Mirror By Sylvia Plath Sylvia Plath was born on October 27, 1932 and died on February 11 th, She was an American novelist, poet and short story writer.
Mirror I am silver and exact. I have no preconceptions. Whatever I see, I swallow immediately. Just as it is, unmisted by love or dislike I am not cruel, only truthful – The eye of a little god, four-cornered. Most of the time I meditate on the opposite wall. It is pink, with speckles. I have looked at it so long I think it is a part of my heart. But it flickers. Faces and darkness separate us over and over. Now I am a lake. A woman bends over me. Searching my reaches for what she really is. Then she turns to those liars, the candles or the moon. I see her back, and reflect it faithfully She rewards me with tears and an agitation of hands. I am important to her. She comes and goes. Each morning it is her face that replaces the darkness. In me she has drowned a young girl, and in me an old woman Rises toward her day after day, like a terrible fish.
Sylvia Plath’s poem “Mirror” reflects many different ideas and thoughts. Her poem is dark, full of unhappiness, and only views the world from a pessimistic perspective.
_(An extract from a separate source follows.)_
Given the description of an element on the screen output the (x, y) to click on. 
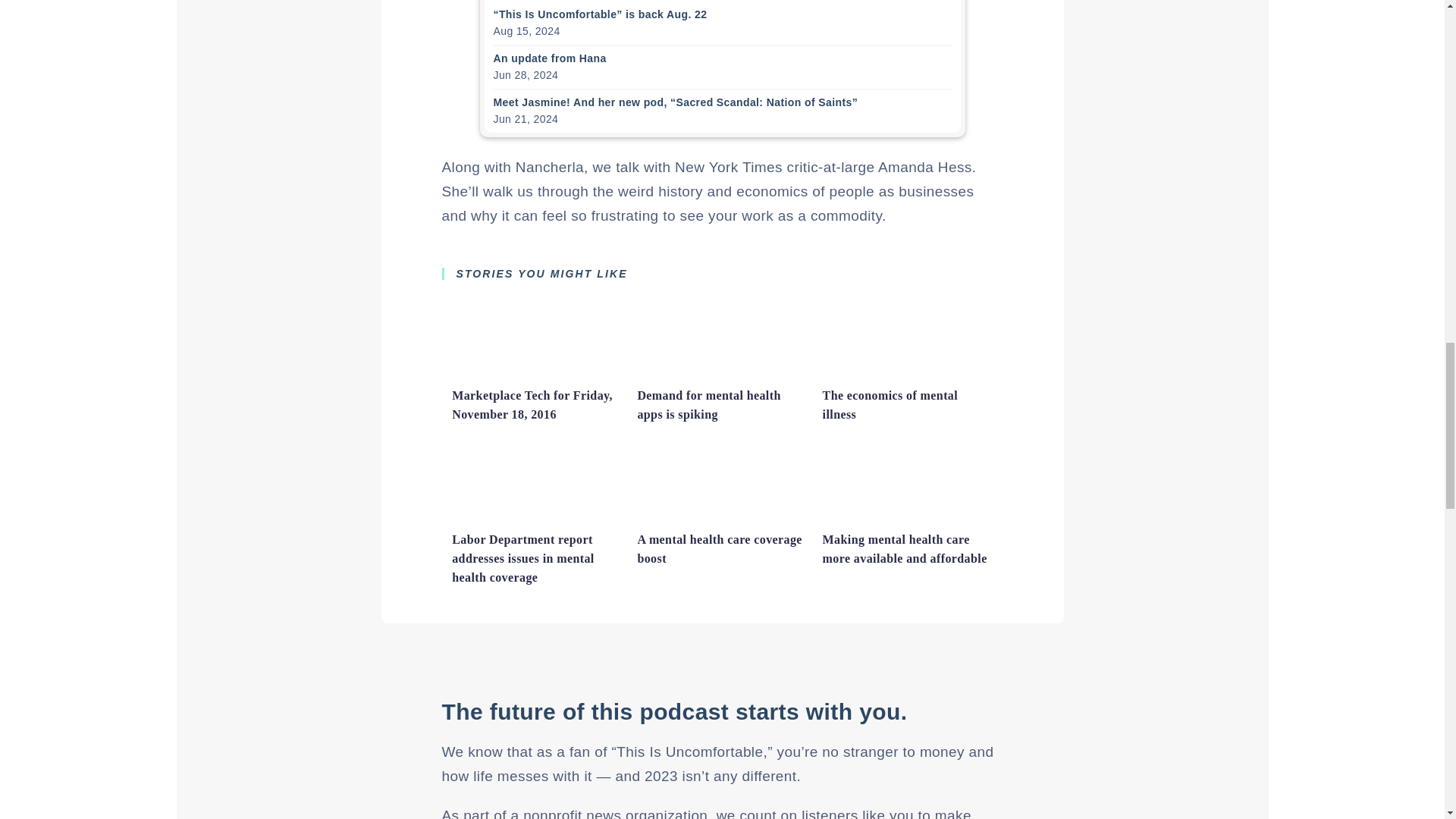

Given Sylvia Plath’s background it is understandable that the poem is full of dark ideas and wild nightmares. Sylvia Plath writes many more poems like “Mirror” Sylvia Plath uses imagery, personification, metaphors, and greatly shows a shift to express all of her emotions she intended to be put into the poem.
This poem is very engaging. Although poetry is beautiful in many ways it can be dark and saddening at times. In this poem there is one speaker although the speaker takes on different forms. In the beginning of the poem the speaker is a women looking into a mirror. "I am silver and exact“ It's almost as the reflection starts out perfect, "I have no preconceptions".
In the poem, it tells us about a lady who dislikes the way she looks. She thinks of herself as being ugly.
STANZA TWO “Now I am a lake. A woman bends over me. Searching my reaches for what she really is. Then she turns to those liars, the candles or the moon. I see her back, and reflect it faithfully. She rewards me with tears and an agitation of hands. I am important to her. She comes and goes. Each morning it is her face that replaces the darkness. In me she has drowned a young girl, and in me an old woman Rises toward her day after day, like a terrible fish.” In stanza two the mirror becomes a perfectly reflecting lake. A woman bends over the lake, but no matter how deeply she searches she sees only her actuality. Sylvia can not fall in love with what she sees and she doesn’t like herself at all.
Throughout the poem the mirror is shown as an arrogant object. The metaphor of mirror being “the eye of a little god” is sustained throughout the poem signifying the power it has. “I am important to her. She comes and goes.” states the value of the mirror for the woman and indicates that the woman is addicted to the mirror to the point where she’s searching “for what she really is” in the mirror, despite the fact that the mirror is cruel and blunt. This again gives power to the mirror.
The mirror also represents itself as “not cruel, only truthful”, “faithful”, honest and reliable. This eventually becomes too honest and too blunt for the woman and “she turns to those liars, the candles or the moon” for a distorted image of herself in order to not see her ageing in the soft focus.